I2c serves a one-level directory with two files that give access to the target device with address n (given in hexadecimal) on the system's I2C bus. N is usually determined by the I2C device manufacturer. I2C gives address 0 special meaning as the `general call' address. See an I2C specification for details.

The control file i2c.n.ctl accepts commands to set the valid address range and subaddressing mode for the corresponding data file. The following control messages can be written to it:

Force 10-bit addressing instead of 7-bit addressing. Otherwise 10-bit addressing is used only if the device address n is bigger than 255.
size nbytes
Set the logical size of the target device to nbytes. (By default when opened, it is 256 bytes, enough for most small I2C devices.) IO requests will be kept within this limit. This value is also returned by Sys->stat as the length of the data file.
subaddress [ n ]
Cause subsequent reads and writes on the data file to use I2C subaddressing with n byte subaddresses (default: 1 byte). N must be no larger than 4. The target device must support subaddressing. By default, the device is not subaddressed. Setting n to zero switches off subaddressing.

■ Data block
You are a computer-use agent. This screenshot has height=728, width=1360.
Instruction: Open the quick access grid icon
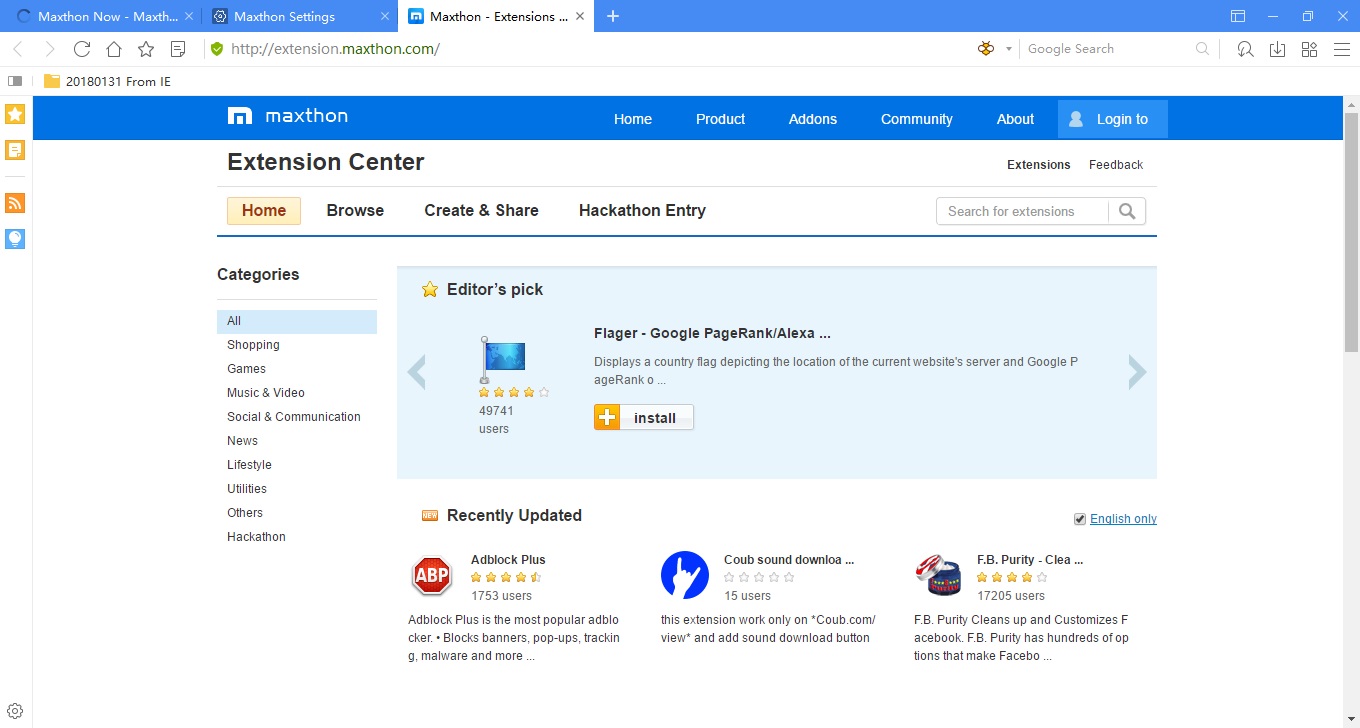[1309, 48]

■ What you need to do
- A) Please render this sentence from the I2C device text into Spanish: "The target device must support subaddressing."
- B) Carry the I2C device text forward past its last sentence, writing the passage that would come next.

■ Response list
- A) El dispositivo de destino debe admitir subdireccionamiento.

- B)
When read, the control file displays the current settings.

The data file i2c.n.data can be read or written to exchange data with the slave device with address n (where n is given in hexadecimal). Each write request transmits the given data to the device. Each read request sends a receive request to the device and returns the resulting data. If the I2C target is subaddressed, the current file offset is used as the subaddress; otherwise the file offset is ignored, and the device typically starts at 0 for each transfer request. Read and write requests are trimmed to the declared size of the device.